“What Is A Putative Marriage?”
A putative marriage is a term used in California to refer to people where at least one person thought they were married, but the marriage is legally void for some reason. It most commonly occurs where two people get married, but one person was not legally divorced from a first spouse. This is actually more common than you might think.
When the person who is not at fault reasonably believes that the marriage was valid and had no reason to know otherwise, the court can find that although the marriage is void, a “putative” marriage existed and deal with the property of the union as community property. This is a doctrine of fairness, since the party believed they were married and did not know that the marriage could be found to be void.
In such cases, the court can divide property as if it was community property and using community property principles, and can even award spousal support in some cases.
The big fight in these cases is whether or not the innocent spouse had both a subjective (meaning personal) belief that they were married and that the belief was reasonable under the circumstances. A putative marriage will not be found if either the innocent party did not actually believe they were validly married, or if the facts are such that a reasonable person could not have believed that the parties were married. Evidence is often presented about whether or not the ceremony was held in public, if a marriage license was obtained, and if the parties had any reason to know the marriage would not be actually legally binding.
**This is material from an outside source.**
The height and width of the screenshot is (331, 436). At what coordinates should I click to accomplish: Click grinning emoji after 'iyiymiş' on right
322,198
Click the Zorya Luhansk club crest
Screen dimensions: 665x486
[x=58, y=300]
DISCLAIMER: All legal principles quoted are valid as of the date of writing in the State of California. However, you should NEVER base your actions on a legal article, blog, or internet story, as facts in real life are complicated. You should have your case evaluated by an attorney experienced in the area of law needed for your case. In addition, there are often exceptions and potential changes to results that occur due to facts that you may think are trivial or unimportant. This article should not be taken in any way as legal advice on your specific legal matter.